Jamais il ne me viendrait à l’esprit de donner des conseils techniques à un agriculteur. S’il estime qu’il a besoin de nombreux lombrics dans son sol, c’est son affaire. Comme de savoir comment y parvenir. Je ne le juge pas. Ni son confrère qui pense ou agit autrement.

Malheureusement, que cela plaise ou non, l’agriculture et l’alimentation sont devenus des champs de bataille idéologiques. Cela nous concerne tous. D’où le phénomène nouveau qui consiste à voir quantités de citadins tenter de donner des conseils aux agriculteurs.

Ainsi, la question de la présence de nombreux lombrics dans le sol de l’agriculteur ne doit plus seulement être comprise en terme de performance professionnelle, elle doit être jugée à l’aune du respect de la biodiversité ou autres valeurs idéologiques.
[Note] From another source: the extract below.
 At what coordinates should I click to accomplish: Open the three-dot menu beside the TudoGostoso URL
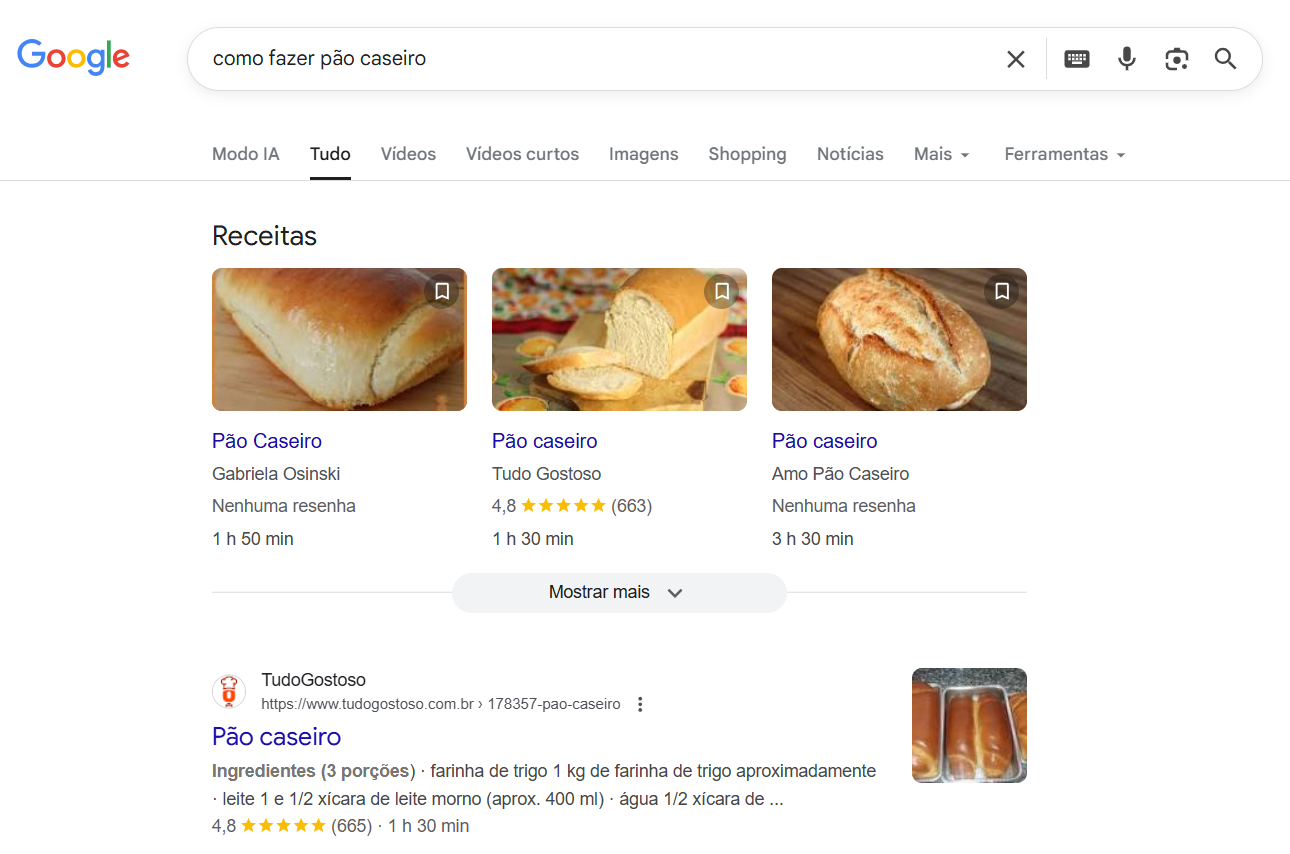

Et l’autorité publique tente d’imposer des formes d’agricultures inspirées par l’idéologie, comme l’agroécologie, ou par des visions religieuses, comme l’agriculture biologique.

Idéalement l’agriculteur devrait pouvoir prendre le meilleur de toutes les philosophies, y compris biologique et transgénique. Mais ce n’est pas possible en restant prisonnier de labels idéologiques tel que le bio. Ils sont basés sur un credo naturiste qui affirme qu’il existe un monde de pratiques agricoles intrinsèquement bonnes, et une vision holiste qui ostracise celles qu’ils croient intrinsèquement mauvaises.

Il est à noter que l’agriculteur qui n’adhère à aucun label idéologique a, sauf exception, accès aux pesticides et techniques homologuées dans des labels tels que Agriculture Biologique.

Exception, car il arrive que des produits normalement interdits sont exceptionnellement autorisés en bio quand ils ne disposent d’aucune alternative agrée dans leur idéologie pour faire face à des circonstances extrêmes.

Il n’y a aucune raison de rejeter à priori les techniques utilisées en agriculture biologique. L’exemple de Howard est intéressant car il a certainement contribué à développer certaines techniques valables. Mais il est resté prisonnier d’une idée entièrement fausse : non, la nature n’est pas le fermier suprême, elle n’est pas agricultrice du tout et il n’y a pas de Mother earth pour arbitrer quoi que ce soit. Elle ne se soucie pas de nous aider à être fermier.

Elle ne se soucie de rien en fait.

Quantités de plantes se protègent bien par des méthodes chimiques et la règle dominante est tout sauf vivre et laisser vivre.

Sur le long terme, l’agriculteur libre de tout préjugé idéologique sera donc le plus performant, y compris dans le domaine environnemental, s’il est libre d’essayer toutes techniques possibles et si les risques et les bénéfices de ces techniques sont évalués de manière objective. Si…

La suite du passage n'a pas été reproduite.